Торрессой после его смерти будет править Бонье — даже хорошо, что их очень скоро коронуют. От него не осталось ничего, но и шанса исправить это больше нет — зачем хвататься за бесполезные осколки жизни?
Тем не менее, шагая в сопровождении стражи на холм, он чувствовал себя почти уверенным, почти сильным. Ведь установка была так проста, так обыкновенна — остановить армию. Уговорить их больше не нападать на чужое государство.
Выйти и заговорить так, как говорят короли. Так, как должен сказать настоящий правитель.
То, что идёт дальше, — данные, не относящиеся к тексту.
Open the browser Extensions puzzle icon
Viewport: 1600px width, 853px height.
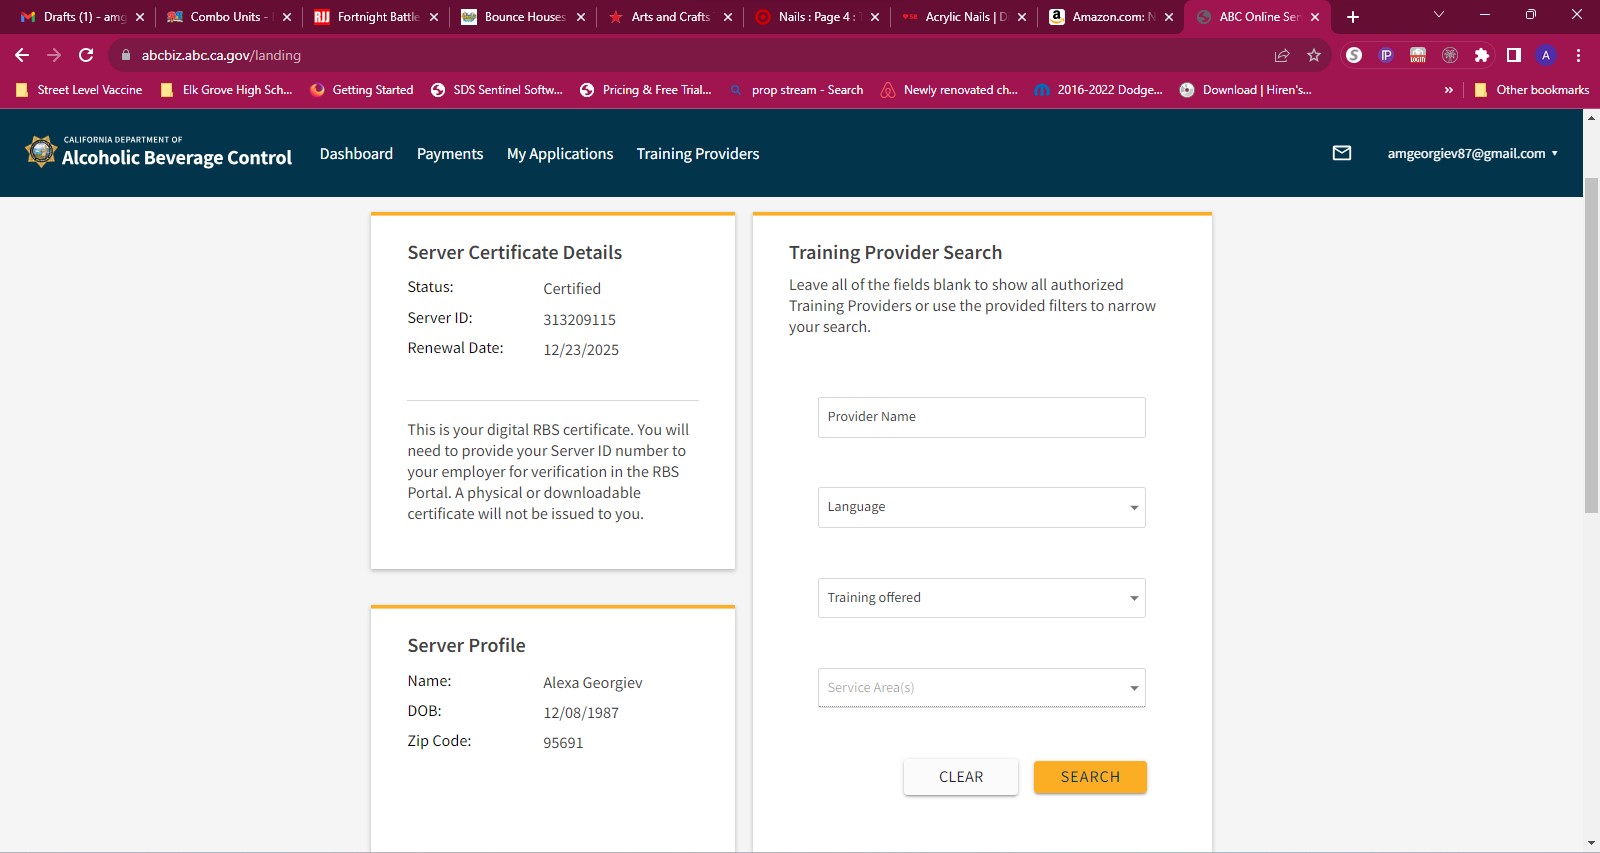tap(1482, 55)
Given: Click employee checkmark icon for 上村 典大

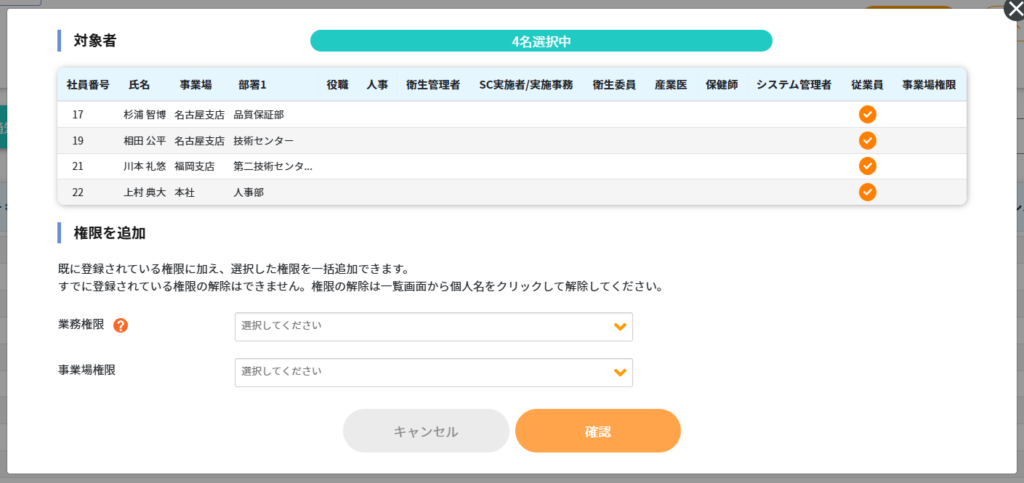Looking at the screenshot, I should 867,192.
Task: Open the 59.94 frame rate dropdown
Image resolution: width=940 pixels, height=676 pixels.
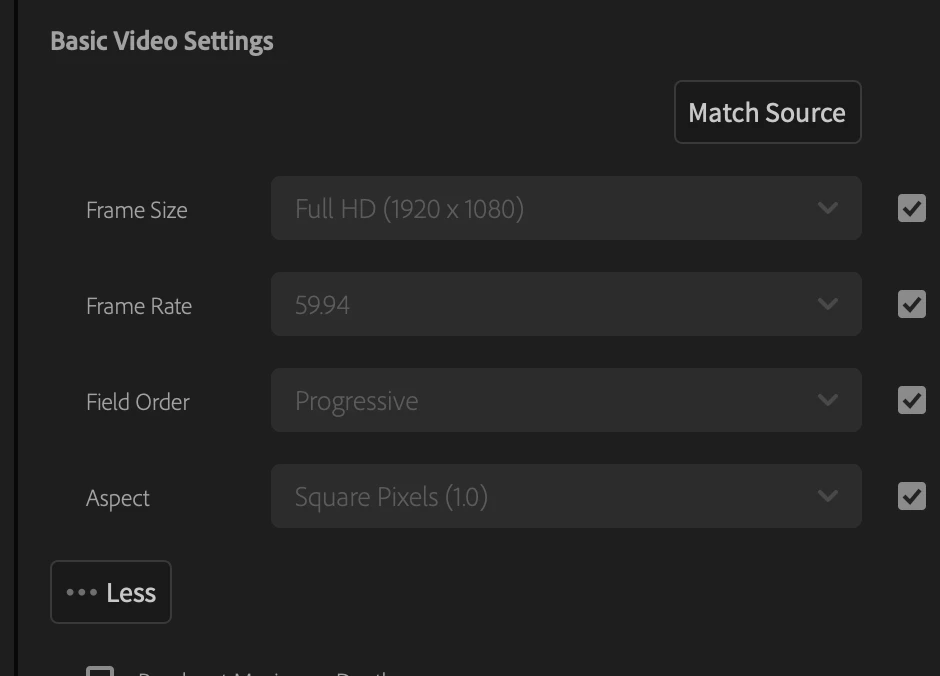Action: pos(565,304)
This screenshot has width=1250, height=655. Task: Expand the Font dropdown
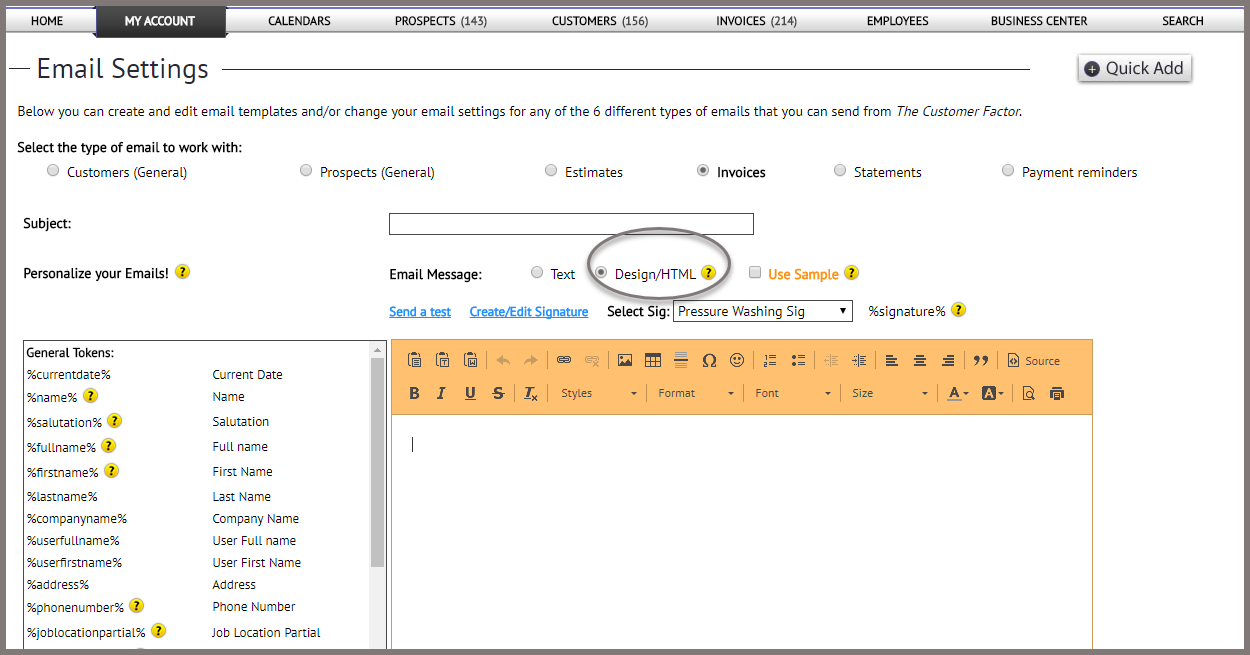[x=793, y=394]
Просто сделать эти несколько важных шагов и позабыть обо всех предрассудках.
Можно ведь вспыхнуть ярче хотя бы перед тем, как догоришь?
…Он и не думал, что подняться будет до того трудно. Что когда он выпрямится на этом холме — или попытается, по крайней мере, — на него никто не будет обращать внимания. Теперь, когда армия Элвьенты осталась за спиной, а его собственная огромным лагерем простёрлась перед глазами, ему стало особенно страшно — ведь где его власть, в чём?
Что говорил Дарнаэл, когда диктовал ему приветственную речь народу, когда повторял, что надо сделать? Каков он был?
…Как горели глаза, как он уверенно, упрямо твердил одно и то же.
Галатье сделал последний шаг, замер, расправил плечи и посмотрел на огромный лагерь торресской армии, неожиданно большой, неожиданно могучий, как на ту маленькую страну, что он возглавлял. Может быть, он никогда не пытался посмотреть по-новому на собственную державу, зря считал её до такой степени слабой?